*Problem to solve*: Could you give back everything from the line containing "Given: Click the" down through the end of the listing, with "software list" swapped for "program list" and nothing else changed? Leave the pictures out of your answer.

** BEGIN Supplied data **

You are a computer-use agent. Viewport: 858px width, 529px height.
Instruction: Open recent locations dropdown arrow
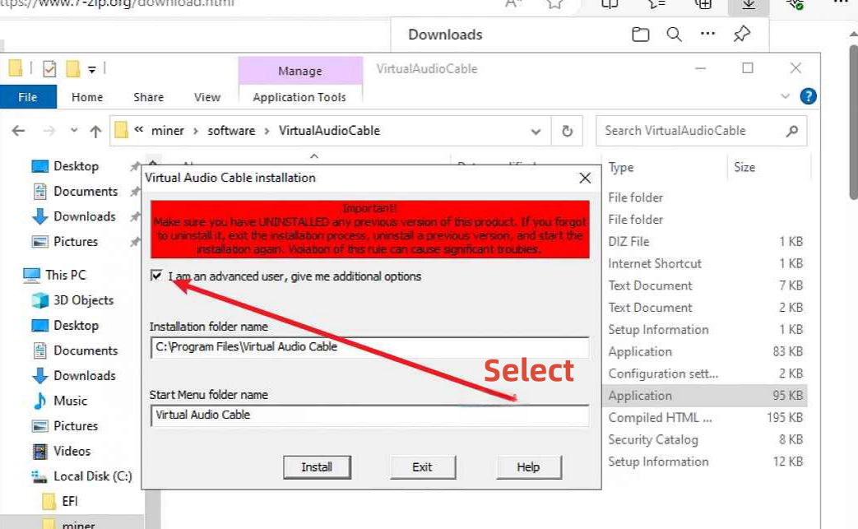74,131
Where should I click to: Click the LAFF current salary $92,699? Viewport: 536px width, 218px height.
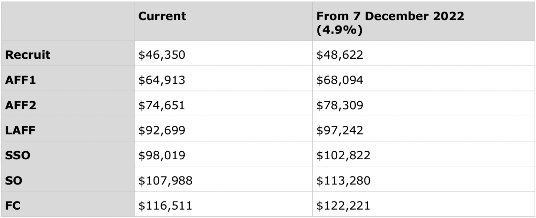[162, 130]
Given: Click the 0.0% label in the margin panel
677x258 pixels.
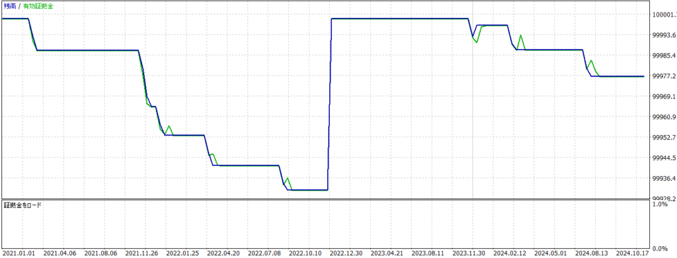Looking at the screenshot, I should pos(660,249).
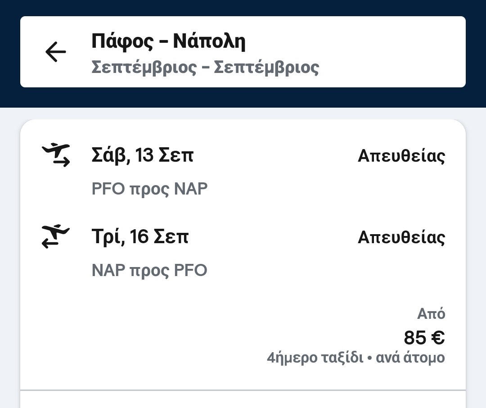Screen dimensions: 486x408
Task: Click the outbound flight Απευθείας label
Action: point(401,156)
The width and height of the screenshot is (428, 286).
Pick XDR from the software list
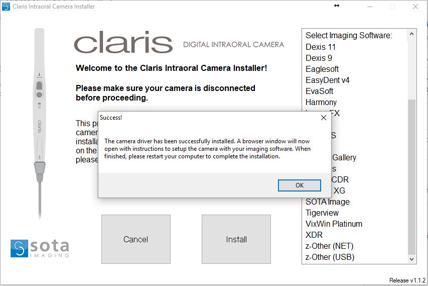(314, 235)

** END Supplied data **

*The completed task*:
Given: Click the 0.0% label in the margin panel
677x258 pixels.
Looking at the screenshot, I should pos(660,249).
Screen dimensions: 486x408
Task: Click the outbound flight Απευθείας label
Action: point(401,156)
The width and height of the screenshot is (428, 286).
Pick XDR from the program list
(314, 235)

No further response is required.